1980 / 2020. Deux fois 20 ans déjà ! Yan Pei-Ming arrive à Dijon à l'âge de 20 ans où il intègre l'école des Beaux-arts. D’élève, il deviendra un temps professeur, puis pensionnaire à la Villa Médicis en 1993. C’est là qu’il « s’explore », concevant une œuvre titanesque et revisitant cet ancien conte chinois des 108 Brigands - composé de portraits de son entourage à Rome ou de visiteurs rencontrés.
Depuis, il ne cessera de boxer avec l’immensité des toiles, avec la complexité des espaces intérieurs de l’âme humaine, avec l’Histoire de la planète en marche - en déroute surtout - dans un jeu d’ombres ensanglantées. Sa griffe, sa patte de dragon chinois ? Mêler avec maestria au fond d’une œuvre au noir l'actualité, la critique politique, la métaphysique et l’insondable cruauté du bestiaire humain. En un mot, cet homme familier des silences dans sa vie, crie sur les murs, bouscule Dijon. Et transperce le monde !
Fantastique portraitiste – sa série des Mao traités en grisaille sur de grands formats le rendra célèbre dans le monde - il devient un « monument » de Dijon avec l’amour pour notre cité fiché au fond du cœur. Tout en envoyant un uppercut à une peinture occidentale piégée dans la fausse abstraction ou prise dans des faux-semblants chapardés à la volée aux grands artistes américains. Dès lors, Yan Pei Ming devient cet artiste habité par une fougue toute balzacienne : « Je conçois la peinture comme une attaque, une détermination qui a un sens à la fois spirituel, moral mais aussi critique ».
Son exposition « L’Homme qui pleure », qui a fait de la réouverture du Musée des Beaux-Arts, a constitué un événement national, tout comme le furent sa confrontation avec Courbet à Ornans, au Petit-Palais ainsi qu’au Musée d’Orsay à Paris. Toutes ces manifestations sont la démonstration en force de ses joutes picturales, de la résonance universelle de ses « corps à corps » brossés à coups de traits ensanglantés de noir ou de gris. Ses portraits, ses improbables fantastiques paysages urbains sont présents dans des galeries réputées ou dans les musées de New-York, de Pékin, de Shanghai, de Berlin, de Tokyo, de Londres etc. Cette acuité sur la vie d’une humanité constituée de prédateurs et de victimes traduit une impression de « survivance » troublante, angoissante… La densité ainsi que la matérialité de sa peinture confèrent à la création de Ming une dimension du tragique, proche du fatum des Grecs. Un journaliste a écrit de lui avec beaucoup de justesse qu’il était « le 1er Empereur d’un… Milieu instable ». De l’exposition « L’Homme qui pleure » au Musée des Beaux-Arts, demeure aujourd’hui la série de portraits de sa mère dans son extrême vieillesse. Exposés dans la salle des Gardes, ils opèrent comme la résonance, par-delà la mort, des tombeaux des Ducs de Bourgogne. Poignant ! Questionnant !

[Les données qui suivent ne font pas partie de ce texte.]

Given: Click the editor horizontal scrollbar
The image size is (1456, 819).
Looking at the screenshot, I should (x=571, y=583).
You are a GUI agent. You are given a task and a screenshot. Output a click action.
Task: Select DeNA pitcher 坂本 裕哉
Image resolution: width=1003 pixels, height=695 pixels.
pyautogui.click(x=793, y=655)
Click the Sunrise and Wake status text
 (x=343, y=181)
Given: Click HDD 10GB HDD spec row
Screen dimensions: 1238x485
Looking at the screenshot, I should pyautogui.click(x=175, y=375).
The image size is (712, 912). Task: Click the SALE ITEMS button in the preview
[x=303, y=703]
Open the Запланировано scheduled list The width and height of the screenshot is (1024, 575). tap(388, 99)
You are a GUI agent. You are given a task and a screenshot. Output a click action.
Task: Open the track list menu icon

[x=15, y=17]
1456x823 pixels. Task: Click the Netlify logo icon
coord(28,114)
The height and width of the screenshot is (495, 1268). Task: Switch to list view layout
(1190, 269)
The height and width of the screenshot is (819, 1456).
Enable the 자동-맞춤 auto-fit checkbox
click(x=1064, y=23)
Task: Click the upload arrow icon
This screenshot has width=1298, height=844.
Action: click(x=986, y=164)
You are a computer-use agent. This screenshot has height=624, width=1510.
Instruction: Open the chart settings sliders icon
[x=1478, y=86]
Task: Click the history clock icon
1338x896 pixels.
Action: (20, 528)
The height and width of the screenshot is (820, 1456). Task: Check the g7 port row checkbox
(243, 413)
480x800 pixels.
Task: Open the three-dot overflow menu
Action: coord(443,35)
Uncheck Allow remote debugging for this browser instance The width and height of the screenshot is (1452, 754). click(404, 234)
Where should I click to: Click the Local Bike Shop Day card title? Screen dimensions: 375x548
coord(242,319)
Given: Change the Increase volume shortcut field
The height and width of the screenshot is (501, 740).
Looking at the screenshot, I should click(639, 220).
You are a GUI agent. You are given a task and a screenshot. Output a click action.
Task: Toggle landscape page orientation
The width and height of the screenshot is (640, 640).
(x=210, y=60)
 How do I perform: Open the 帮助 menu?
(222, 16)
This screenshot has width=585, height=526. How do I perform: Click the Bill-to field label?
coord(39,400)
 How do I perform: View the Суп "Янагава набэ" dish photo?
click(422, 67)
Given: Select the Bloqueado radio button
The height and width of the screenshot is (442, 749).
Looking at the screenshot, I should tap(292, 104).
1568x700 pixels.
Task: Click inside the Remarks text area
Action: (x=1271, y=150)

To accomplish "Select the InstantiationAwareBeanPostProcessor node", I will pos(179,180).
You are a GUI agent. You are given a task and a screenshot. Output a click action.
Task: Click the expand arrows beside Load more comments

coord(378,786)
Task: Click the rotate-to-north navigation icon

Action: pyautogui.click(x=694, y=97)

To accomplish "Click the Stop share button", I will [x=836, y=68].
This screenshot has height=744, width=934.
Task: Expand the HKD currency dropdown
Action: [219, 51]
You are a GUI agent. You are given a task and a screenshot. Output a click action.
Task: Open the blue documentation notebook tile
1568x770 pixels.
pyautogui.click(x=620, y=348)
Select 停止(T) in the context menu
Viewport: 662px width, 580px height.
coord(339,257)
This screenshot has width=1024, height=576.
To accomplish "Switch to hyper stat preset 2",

Plus que jamais, Yan Pei Ming s’avère le grand messager de la Cité, comme il le fut lors de la grande opération Dijon-Must-Art 2010 : il avait accompagné les Pleurants dans leur pèlerinage à travers les musées américains, avec son tableau représentant un Christ gisant sur une mer d’écumes. C’était là son hommage à l’immense peintre italien Andrea Mantegna. Un an auparavant, Ming fut parmi les trois peintres contemporains exposés de leur vivant au Louvre : il y dévoila ses gigantesques funérailles de Mona Lisa à quelques mètres de la Joconde du maître florentin. Ming se plaît à se mesurer ainsi aux grands de la peinture ou de la sculpture occidentale : Le Caravage, Goya, Courbet, Claus Slutter, Le Moiturier, la Huerta… Il aime se laisser surprendre face au monde en flagrant délit de combat ! Tout comme en flagrant délit de génie!